"Bajazet" est une oeuvre des plus composites : la recette du "pasticcio" de Vivaldi mélange d'anciens et de nouveaux airs de son cru, ainsi que des airs d'autres compositeurs, choisis souvent pour leur style napolitain à la mode.
Le livret, qui est le même que celui de Haendel pour son "Tamerlano", sauf le rôle d'Idaspe, joue sur les conflits de l'amour et du pouvoir, de l'orgueil et du dépit amoureux dans un huis clos assez racinien, qui finit plus tragiquement qu'à l'ordinaire du "dramma per musica".

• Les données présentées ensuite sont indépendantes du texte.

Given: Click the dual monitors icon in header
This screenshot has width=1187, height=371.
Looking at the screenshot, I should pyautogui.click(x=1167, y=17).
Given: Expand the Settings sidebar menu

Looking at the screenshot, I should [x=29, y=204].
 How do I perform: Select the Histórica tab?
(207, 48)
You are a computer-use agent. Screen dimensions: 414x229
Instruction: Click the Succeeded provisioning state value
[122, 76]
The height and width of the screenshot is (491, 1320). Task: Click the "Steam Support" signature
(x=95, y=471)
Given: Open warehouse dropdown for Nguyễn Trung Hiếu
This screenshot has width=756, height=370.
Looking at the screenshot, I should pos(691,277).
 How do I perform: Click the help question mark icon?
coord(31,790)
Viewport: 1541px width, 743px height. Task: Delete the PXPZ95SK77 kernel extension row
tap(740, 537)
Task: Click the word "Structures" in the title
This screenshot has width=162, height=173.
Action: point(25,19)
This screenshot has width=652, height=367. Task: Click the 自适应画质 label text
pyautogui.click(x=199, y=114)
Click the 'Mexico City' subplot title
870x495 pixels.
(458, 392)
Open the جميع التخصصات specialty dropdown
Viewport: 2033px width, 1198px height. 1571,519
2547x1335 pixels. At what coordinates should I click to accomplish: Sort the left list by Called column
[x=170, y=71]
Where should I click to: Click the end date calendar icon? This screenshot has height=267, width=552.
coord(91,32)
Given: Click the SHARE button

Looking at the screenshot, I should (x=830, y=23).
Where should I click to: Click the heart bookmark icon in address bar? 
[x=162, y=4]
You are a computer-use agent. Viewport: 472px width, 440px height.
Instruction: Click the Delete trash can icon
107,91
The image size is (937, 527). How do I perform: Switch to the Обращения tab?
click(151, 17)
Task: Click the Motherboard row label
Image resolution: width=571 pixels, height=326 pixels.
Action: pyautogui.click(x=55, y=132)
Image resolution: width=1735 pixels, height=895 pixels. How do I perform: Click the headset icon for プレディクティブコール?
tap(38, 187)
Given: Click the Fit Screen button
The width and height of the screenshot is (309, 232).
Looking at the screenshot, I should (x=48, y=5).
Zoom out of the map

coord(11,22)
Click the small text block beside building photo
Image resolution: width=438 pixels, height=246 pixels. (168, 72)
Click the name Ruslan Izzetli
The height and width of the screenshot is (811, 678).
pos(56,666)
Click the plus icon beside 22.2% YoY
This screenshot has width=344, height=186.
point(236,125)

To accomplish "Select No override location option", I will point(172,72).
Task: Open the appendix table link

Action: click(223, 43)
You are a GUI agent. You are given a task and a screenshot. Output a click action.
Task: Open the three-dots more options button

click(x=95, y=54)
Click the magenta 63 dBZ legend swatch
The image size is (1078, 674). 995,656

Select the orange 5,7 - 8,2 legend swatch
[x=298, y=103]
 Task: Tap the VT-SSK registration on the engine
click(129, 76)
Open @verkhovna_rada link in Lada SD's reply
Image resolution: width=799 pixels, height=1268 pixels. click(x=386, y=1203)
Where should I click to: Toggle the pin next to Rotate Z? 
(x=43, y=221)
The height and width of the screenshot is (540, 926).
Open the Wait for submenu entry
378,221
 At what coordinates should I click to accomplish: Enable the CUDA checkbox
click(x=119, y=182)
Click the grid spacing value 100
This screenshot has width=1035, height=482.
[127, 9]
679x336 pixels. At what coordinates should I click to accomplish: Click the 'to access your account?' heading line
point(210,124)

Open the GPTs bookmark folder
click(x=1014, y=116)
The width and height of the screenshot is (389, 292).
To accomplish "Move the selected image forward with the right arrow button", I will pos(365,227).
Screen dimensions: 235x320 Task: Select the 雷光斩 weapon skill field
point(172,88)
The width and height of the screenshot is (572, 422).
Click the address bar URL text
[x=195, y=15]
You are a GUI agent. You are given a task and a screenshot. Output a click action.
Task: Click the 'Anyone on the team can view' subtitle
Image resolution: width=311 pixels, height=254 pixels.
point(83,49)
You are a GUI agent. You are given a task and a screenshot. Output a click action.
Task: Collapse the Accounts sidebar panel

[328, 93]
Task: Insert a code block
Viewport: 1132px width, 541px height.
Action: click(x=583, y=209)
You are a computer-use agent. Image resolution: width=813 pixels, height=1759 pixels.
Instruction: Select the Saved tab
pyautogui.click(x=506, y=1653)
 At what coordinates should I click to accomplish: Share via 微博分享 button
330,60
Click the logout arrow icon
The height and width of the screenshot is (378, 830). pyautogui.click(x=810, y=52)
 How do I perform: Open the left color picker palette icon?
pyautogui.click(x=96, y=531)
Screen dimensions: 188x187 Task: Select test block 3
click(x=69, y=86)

Grâce à des récitatifs étonnamment concis, entièrement de Vivaldi, l'intérêt reste soutenu, et la musique est constamment excellente. La direction de Fabio Biondi est vigoureuse, précise, sans afféterie, et le chef obtient de son orchestre un engagement remarquable, toujours en osmose avec les chanteurs, bien servis par une prise de son idéalement proche et fidèle aux timbres. En bonus, un dvd de trente minutes donne une idée captivante de leur travail commun, malgré les artifices du montage, qui peut les faire changer de costume au milieu d'un air !
Parmi les interprètes, trois se détachent nettement : dans le rôle-titre, le baryton Ildebrando D'Arcangelo est enthousiasmant de puissance maitrisée ; dans celui d'Andronico, la soprano Elina Garanca est admirable d'égalité de couleur du haut en bas du large ambitus de tessiture exigé (légèreté dans la vigueur du beau "Spesso tra vaghe rose", III.4); et en Irene la mezzo Vivica Genaux émerveille par sa technique brillante dans le très redoutable "Qual guerriero" (I.9).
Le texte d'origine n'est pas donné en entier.